2. The monitoring results are sent to the VIM server, or sent to a capacity
advisor application that forwards the results to the VIM server.
3. The VIM server initiates the workload movement via the application of the
Non-Disruptive Service Relocation pattern.
4. The virtual servers are moved to the hosts that have been selected to stay
operational.
5. The other hosts go into standby mode upon being signaled by the VIM server.
6. The capacity monitoring agent continues to monitor the workload on the
hosts.
7. The capacity monitor signals the VIM server whenever the hosts utilization
nears 70%.
8. The VIM server signals one of the hosts to come out of standby mode via the
use of the wake-on LAN (WOL).
9. After the host becomes operational, the system established by the application
of the Non-Disruptive Service Relocation pattern moves some of the virtual
servers to the host that has been powered back on.

Mechanisms
Hypervisor This mechanism is used to host virtual servers.

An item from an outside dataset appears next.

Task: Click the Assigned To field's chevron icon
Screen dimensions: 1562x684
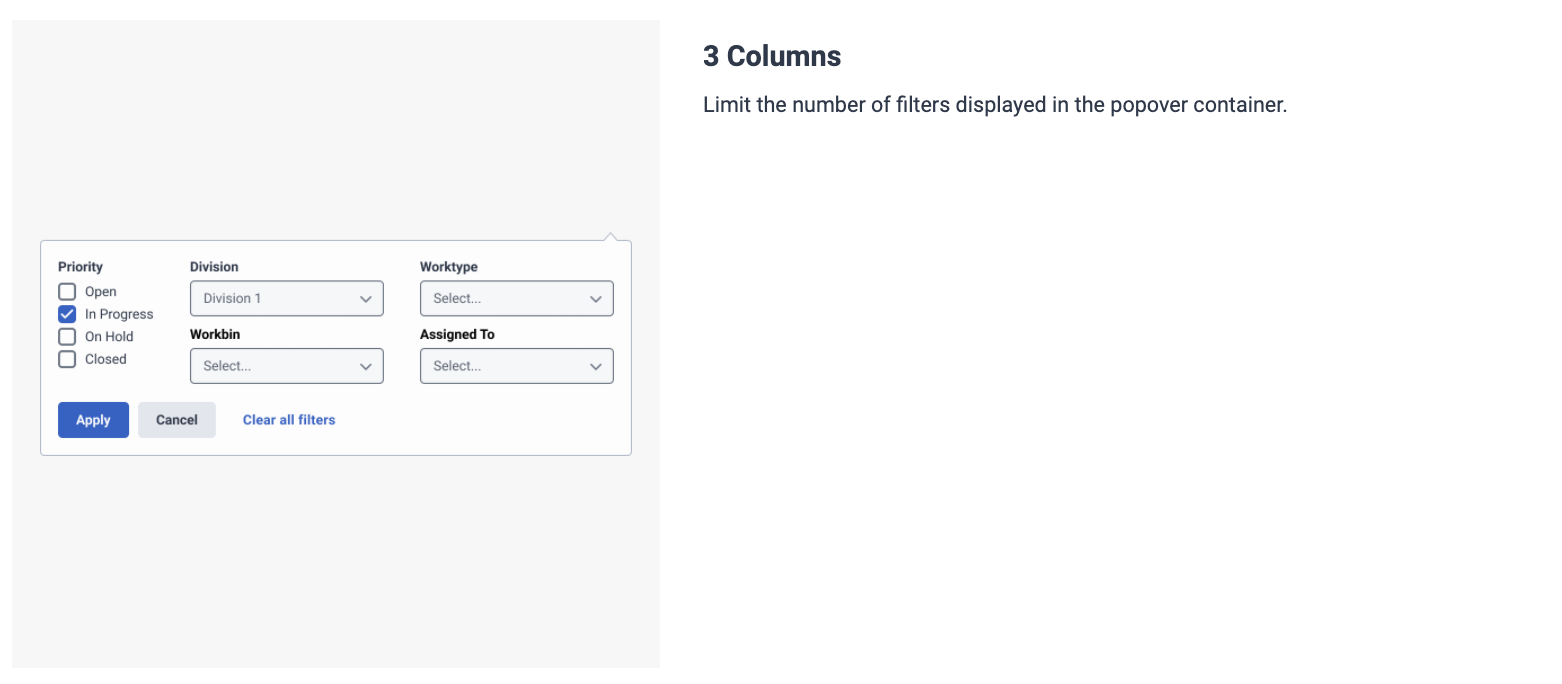Action: pyautogui.click(x=595, y=366)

Live VM Migration If virtual servers need to be evacuated from their host
hypervisor so the host can be placed into standby mode, this mechanism is used
to migrate the virtual servers to a different host.
Virtual Infrastructure Manager (VIM) This mechanism is used to configure
power consumption policies and thresholds, identify which hosts can be placed
into standby mode, and bring hosts out of standby mode when required.
Virtualization Monitor This mechanism actively monitors resource and
power utilization, and can be used to notify system administrators if certain
resource or power utilization thresholds are met.